En entrevue à la radio de CBC vendredi matin, l'actuel chef libéral, Michael Ignatieff, a affirmé que les Canadiens ne souhaitent pas d'élections hâtives. «Je veux continuer à faire fonctionner le Parlement», a affirmé Michael Ignatieff, que les militants libéraux, réunis en congrès national, confirmeront officiellement dans ses fonctions de chef aujourd'hui.

«Nous ne sommes pas encore prêts», a confié vendredi une source libérale sous le couvert de l'anonymat, soulignant que le parti doit rebâtir son organisation dans plusieurs régions du Québec. «Même si nous étions prêts, il faut l'appui du Bloc québécois et du NPD pour renverser le gouvernement conservateur. Dans l'état actuel des choses, je ne crois pas que ces deux partis seraient prêts à collaborer avec nous pour le faire», a affirmé cette source.

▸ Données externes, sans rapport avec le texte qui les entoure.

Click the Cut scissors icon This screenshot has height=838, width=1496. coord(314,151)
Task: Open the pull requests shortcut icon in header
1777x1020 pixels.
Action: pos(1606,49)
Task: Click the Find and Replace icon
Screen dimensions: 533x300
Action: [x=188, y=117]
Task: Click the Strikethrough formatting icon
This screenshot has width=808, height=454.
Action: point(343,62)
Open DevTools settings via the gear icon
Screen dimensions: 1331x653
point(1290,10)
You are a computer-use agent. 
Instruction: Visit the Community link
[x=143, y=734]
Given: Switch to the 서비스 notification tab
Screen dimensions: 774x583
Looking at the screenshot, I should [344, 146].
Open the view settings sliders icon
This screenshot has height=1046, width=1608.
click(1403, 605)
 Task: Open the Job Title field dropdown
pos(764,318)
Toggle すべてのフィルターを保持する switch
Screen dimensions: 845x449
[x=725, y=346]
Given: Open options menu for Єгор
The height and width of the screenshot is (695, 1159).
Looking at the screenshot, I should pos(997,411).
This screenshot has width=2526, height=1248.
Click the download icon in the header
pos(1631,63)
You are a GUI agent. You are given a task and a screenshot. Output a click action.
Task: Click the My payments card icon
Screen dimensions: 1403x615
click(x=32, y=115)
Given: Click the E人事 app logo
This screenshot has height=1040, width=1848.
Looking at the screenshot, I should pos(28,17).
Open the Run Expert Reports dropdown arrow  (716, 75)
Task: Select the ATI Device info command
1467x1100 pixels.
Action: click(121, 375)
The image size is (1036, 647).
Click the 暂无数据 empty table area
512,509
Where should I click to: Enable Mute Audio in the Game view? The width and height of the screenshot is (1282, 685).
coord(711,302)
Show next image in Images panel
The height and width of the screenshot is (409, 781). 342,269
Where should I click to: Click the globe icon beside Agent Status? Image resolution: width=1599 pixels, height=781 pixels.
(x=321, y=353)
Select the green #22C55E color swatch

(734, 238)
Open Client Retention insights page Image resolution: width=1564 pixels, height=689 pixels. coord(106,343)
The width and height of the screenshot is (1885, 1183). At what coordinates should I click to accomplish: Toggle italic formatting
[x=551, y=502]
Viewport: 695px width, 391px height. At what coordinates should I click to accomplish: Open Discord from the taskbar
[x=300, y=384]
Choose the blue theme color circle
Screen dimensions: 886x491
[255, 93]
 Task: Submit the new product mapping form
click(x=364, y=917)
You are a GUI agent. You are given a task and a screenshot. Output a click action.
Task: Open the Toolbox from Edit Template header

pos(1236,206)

Le député libéral de Papineau, Justin Trudeau, a soutenu que le renouvellement du parti était loin d'être terminé. «Le renouvellement du Parti libéral va prendre trois ou quatre ans encore», a-t-il affirmé dans une entrevue accordée à l'animateur de radio Dave Rutherford, à Calgary.

Un député de la région de Toronto, Maurizio Bevilacqua, a fait écho à ces propos. Selon lui, les Canadiens ne sont pas nécessairement heureux de la façon dont le gouvernement dirige le pays, mais ils ne cognent pas à sa porte pour réclamer des élections, en ces temps de crise économique. «En temps et lieu, les Canadiens vont nous le faire savoir quand ils estimeront que des élections doivent avoir lieu. Et comme nous l'avons toujours fait dans le passé, nous allons respecter leur souhait», a dit M. Bevilacqua.

De proches collaborateurs de M. Ignatieff évaluent à 75% les chances que des élections fédérales aient lieu à l'automne. Ils croient toutefois que les libéraux doivent faire preuve de patience afin de permettre à leur chef de rebâtir le parti et de renflouer ses coffres. Le scénario le plus probable est donc un scrutin au printemps 2010, au moment du vote sur le prochain budget.

De passage vendredi à Edgeley, en Saskatchewan, le premier ministre Stephen Harper a mis en garde les libéraux contre la tentation de provoquer des élections anticipées. Il a affirmé que les Canadiens souhaitent que les élus travaillent de concert pour surmonter la crise économique.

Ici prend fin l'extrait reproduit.